▼▼▼

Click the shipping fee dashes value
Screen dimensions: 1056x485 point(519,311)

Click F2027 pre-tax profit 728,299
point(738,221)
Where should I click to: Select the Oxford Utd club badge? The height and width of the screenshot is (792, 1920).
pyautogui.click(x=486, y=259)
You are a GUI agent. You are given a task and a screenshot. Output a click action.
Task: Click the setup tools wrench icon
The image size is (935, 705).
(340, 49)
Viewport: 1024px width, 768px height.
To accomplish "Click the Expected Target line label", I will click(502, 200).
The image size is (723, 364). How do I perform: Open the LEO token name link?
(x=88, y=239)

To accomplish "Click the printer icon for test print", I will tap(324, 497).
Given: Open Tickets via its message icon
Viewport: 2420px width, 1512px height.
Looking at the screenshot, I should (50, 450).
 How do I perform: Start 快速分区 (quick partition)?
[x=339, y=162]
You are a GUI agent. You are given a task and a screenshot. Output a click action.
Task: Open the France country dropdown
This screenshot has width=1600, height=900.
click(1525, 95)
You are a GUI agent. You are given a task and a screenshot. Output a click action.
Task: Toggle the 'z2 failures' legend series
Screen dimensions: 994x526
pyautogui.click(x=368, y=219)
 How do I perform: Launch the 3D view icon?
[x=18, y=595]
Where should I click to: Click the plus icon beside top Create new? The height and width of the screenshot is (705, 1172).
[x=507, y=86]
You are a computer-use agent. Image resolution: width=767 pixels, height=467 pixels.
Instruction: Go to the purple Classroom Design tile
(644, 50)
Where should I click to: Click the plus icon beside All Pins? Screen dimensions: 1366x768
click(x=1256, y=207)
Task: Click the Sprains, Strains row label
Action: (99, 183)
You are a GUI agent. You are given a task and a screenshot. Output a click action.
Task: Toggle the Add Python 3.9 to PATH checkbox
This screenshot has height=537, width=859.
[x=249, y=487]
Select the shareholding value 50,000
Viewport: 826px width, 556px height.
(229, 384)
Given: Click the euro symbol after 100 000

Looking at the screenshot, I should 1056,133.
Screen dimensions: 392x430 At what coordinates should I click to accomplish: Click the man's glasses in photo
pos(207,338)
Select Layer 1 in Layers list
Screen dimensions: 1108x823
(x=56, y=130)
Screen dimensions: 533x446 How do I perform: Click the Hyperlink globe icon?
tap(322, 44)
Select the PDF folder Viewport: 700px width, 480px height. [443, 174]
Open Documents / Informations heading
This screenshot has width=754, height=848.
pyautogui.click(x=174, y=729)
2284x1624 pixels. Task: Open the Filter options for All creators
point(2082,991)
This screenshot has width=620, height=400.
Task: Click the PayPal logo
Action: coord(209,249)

▲▲▲

Give back all the data exactly as written.

Click the shipping fee dashes value
Screen dimensions: 1056x485 point(519,311)

Click F2027 pre-tax profit 728,299
point(738,221)
Where should I click to: Select the Oxford Utd club badge? The height and width of the screenshot is (792, 1920).
pyautogui.click(x=486, y=259)
You are a GUI agent. You are given a task and a screenshot. Output a click action.
Task: Click the setup tools wrench icon
The image size is (935, 705).
(340, 49)
Viewport: 1024px width, 768px height.
To accomplish "Click the Expected Target line label", I will click(502, 200).
The image size is (723, 364). How do I perform: Open the LEO token name link?
(x=88, y=239)

To accomplish "Click the printer icon for test print", I will tap(324, 497).
Given: Open Tickets via its message icon
Viewport: 2420px width, 1512px height.
Looking at the screenshot, I should (50, 450).
 How do I perform: Start 快速分区 (quick partition)?
[x=339, y=162]
You are a GUI agent. You are given a task and a screenshot. Output a click action.
Task: Open the France country dropdown
This screenshot has width=1600, height=900.
click(1525, 95)
You are a GUI agent. You are given a task and a screenshot. Output a click action.
Task: Toggle the 'z2 failures' legend series
Screen dimensions: 994x526
pyautogui.click(x=368, y=219)
 How do I perform: Launch the 3D view icon?
[x=18, y=595]
Where should I click to: Click the plus icon beside top Create new? The height and width of the screenshot is (705, 1172).
[x=507, y=86]
You are a computer-use agent. Image resolution: width=767 pixels, height=467 pixels.
Instruction: Go to the purple Classroom Design tile
(644, 50)
Where should I click to: Click the plus icon beside All Pins? Screen dimensions: 1366x768
click(x=1256, y=207)
Task: Click the Sprains, Strains row label
Action: (99, 183)
You are a GUI agent. You are given a task and a screenshot. Output a click action.
Task: Toggle the Add Python 3.9 to PATH checkbox
This screenshot has height=537, width=859.
[x=249, y=487]
Select the shareholding value 50,000
Viewport: 826px width, 556px height.
(229, 384)
Given: Click the euro symbol after 100 000

Looking at the screenshot, I should 1056,133.
Screen dimensions: 392x430 At what coordinates should I click to accomplish: Click the man's glasses in photo
pos(207,338)
Select Layer 1 in Layers list
Screen dimensions: 1108x823
(x=56, y=130)
Screen dimensions: 533x446 How do I perform: Click the Hyperlink globe icon?
tap(322, 44)
Select the PDF folder Viewport: 700px width, 480px height. [443, 174]
Open Documents / Informations heading
This screenshot has width=754, height=848.
pyautogui.click(x=174, y=729)
2284x1624 pixels. Task: Open the Filter options for All creators
point(2082,991)
This screenshot has width=620, height=400.
Task: Click the PayPal logo
Action: coord(209,249)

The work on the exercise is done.